_WHAT YOU WILL DO_:
Give back, word for word, the lines in the listing below from the one holding "Open Coen's user" down to the one holding "You are a computer-use agent. Image resolution: width=1020", both ends included.

_AVAILABLE RECORDS_:
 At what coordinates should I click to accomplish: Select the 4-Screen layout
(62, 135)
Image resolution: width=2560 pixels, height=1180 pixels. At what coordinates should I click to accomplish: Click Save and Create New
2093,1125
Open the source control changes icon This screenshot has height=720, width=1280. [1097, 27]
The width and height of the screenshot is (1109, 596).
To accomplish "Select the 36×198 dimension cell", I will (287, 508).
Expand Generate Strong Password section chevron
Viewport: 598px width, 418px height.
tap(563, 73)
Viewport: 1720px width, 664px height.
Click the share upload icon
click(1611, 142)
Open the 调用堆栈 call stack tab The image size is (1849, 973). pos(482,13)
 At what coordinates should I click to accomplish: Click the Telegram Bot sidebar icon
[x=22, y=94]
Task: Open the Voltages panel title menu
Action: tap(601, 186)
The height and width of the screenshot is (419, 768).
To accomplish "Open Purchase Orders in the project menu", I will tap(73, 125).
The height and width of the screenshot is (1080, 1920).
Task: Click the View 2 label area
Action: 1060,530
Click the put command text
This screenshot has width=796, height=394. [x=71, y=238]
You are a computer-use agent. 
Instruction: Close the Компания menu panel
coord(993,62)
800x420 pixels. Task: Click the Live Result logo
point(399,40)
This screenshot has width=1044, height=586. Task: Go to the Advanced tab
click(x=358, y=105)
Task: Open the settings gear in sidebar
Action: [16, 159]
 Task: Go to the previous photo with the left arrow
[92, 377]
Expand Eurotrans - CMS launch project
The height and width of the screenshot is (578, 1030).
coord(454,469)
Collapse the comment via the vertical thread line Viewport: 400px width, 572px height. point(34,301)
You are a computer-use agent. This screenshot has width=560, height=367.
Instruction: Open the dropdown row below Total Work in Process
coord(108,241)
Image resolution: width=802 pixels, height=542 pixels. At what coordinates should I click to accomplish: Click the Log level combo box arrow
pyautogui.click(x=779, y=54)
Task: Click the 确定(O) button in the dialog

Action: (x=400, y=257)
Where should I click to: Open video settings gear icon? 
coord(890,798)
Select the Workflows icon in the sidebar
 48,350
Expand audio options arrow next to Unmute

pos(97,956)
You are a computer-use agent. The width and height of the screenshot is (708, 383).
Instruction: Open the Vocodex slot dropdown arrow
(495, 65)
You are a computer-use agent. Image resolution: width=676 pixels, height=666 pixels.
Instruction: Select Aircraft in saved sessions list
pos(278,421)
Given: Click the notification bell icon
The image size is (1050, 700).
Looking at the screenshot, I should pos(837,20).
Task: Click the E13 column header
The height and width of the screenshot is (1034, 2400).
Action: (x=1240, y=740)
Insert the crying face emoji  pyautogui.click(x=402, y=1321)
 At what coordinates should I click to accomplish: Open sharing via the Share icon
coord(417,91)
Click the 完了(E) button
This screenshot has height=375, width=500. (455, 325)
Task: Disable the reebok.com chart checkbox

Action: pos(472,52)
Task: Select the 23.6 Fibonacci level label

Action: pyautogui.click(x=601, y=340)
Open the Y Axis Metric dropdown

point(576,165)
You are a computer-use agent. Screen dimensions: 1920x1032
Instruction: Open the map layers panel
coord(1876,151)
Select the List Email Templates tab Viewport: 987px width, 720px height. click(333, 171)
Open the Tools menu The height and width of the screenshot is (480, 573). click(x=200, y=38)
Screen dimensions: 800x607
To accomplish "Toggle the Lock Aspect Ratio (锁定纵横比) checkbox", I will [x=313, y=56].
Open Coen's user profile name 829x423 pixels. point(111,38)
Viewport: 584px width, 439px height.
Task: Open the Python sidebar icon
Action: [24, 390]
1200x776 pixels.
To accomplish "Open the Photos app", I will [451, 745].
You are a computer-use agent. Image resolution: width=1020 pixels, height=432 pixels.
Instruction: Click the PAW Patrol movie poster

_REPLY TO THE EXERCISE_:
Open Coen's user profile name 829x423 pixels. point(111,38)
Viewport: 584px width, 439px height.
Task: Open the Python sidebar icon
Action: [24, 390]
1200x776 pixels.
To accomplish "Open the Photos app", I will [451, 745].
You are a computer-use agent. Image resolution: width=1020 pixels, height=432 pixels.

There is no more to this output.